O tribunal decidiu que Pervaiz cumpriria primeiro uma pena de prisão de três anos por uso indevido de telefone, seria multado em 50.000 rúpias (US $ 300) e “enforcado pelo pescoço até a morte“. O advogado de Pervaiz, que está preso no país há sete anos, negou as acusações apresentadas.

Segundo relato do advogado, Saif-ul-Malook, no site da fundação Help Persecuted Christians (HVC), Asif Pervaiz trabalhava em uma fábrica de tecidos. A acusação que provocou o julgamento é de que Asif teria insultado o Islã, o Alcorão e o Profeta Muhammad.Ele teria feito isso enviando mensagens de texto blasfemas para seu supervisor pelo celular, mas o réu alega que havia perdido o aparelho na fábrica, relata a HVC.

Sabe-se que a rígida lei da blasfêmia – que prevê a pena de morte para insultos ao islão, ao Profeta ou ao Corão – é muitas vezes instrumentalizada, com pessoas a apresentarem queixas (frequentemente contra membros de minorias religiosas) por disputas pessoais, com acusações falsas, difíceis de provar mas também de desmentir.Segundo o defensor de Pervaiz, Saif ul Malook, o condenado disse que seu chefe tentou convertê-lo ao islamismo, que é a religião oficial do país asiático. Os textos foram enviados por colegas seus muçulmanos, com quem conversou sobre o pagamento de salários.

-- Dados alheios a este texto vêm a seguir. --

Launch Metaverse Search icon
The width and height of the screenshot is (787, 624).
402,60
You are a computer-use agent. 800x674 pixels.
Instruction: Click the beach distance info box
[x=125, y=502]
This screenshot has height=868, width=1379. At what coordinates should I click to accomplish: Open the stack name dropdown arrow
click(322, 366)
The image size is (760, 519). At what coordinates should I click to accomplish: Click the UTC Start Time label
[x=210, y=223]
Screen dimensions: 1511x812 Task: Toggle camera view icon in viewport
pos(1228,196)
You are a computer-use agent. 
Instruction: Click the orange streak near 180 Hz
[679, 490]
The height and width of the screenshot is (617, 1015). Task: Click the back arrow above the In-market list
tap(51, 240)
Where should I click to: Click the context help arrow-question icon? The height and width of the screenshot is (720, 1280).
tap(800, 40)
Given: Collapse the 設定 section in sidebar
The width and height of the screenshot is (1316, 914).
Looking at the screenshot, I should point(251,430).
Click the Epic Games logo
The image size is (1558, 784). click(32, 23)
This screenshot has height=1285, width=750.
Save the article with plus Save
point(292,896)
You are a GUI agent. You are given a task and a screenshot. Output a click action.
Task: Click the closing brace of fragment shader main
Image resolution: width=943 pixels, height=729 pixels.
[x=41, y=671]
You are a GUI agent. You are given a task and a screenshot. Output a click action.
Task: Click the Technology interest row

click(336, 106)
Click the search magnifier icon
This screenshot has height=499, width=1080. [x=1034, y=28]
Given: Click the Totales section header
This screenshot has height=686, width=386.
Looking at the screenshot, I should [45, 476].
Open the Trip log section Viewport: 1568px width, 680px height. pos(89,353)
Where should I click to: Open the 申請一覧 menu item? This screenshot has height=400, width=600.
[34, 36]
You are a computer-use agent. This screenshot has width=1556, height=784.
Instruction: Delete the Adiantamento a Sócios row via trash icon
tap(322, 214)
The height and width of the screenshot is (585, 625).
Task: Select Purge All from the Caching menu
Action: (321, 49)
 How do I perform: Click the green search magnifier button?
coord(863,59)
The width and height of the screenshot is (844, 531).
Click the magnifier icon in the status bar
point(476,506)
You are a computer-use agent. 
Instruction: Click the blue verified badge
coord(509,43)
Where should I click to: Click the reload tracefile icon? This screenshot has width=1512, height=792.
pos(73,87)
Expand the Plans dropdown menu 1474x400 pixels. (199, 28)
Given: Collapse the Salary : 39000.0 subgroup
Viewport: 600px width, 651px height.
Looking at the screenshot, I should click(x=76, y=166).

Malook disse que irá apelar da decisão em instâncias superiores. Entretanto, ele diz que o processo pode demorar anos por conta da saturação do sistema judicial do país.A blasfêmia é um assunto muito sensível no Paquistão, onde acusações sem provas de ofensas ao islã acabam em assassinatos e linchamentos. Insultar o Profeta é punível com a morte no Paquistão.

De acordo com dados da Comissão Internacional Norte-Americana para Liberdade Religiosa, 80 pessoas estão presas por blasfêmia no Paquistão. Mais da metade já foi condenada à prisão perpétua ou à pena de morte. Até o momento nenhum condenado por blasfêmia teve a pena executada.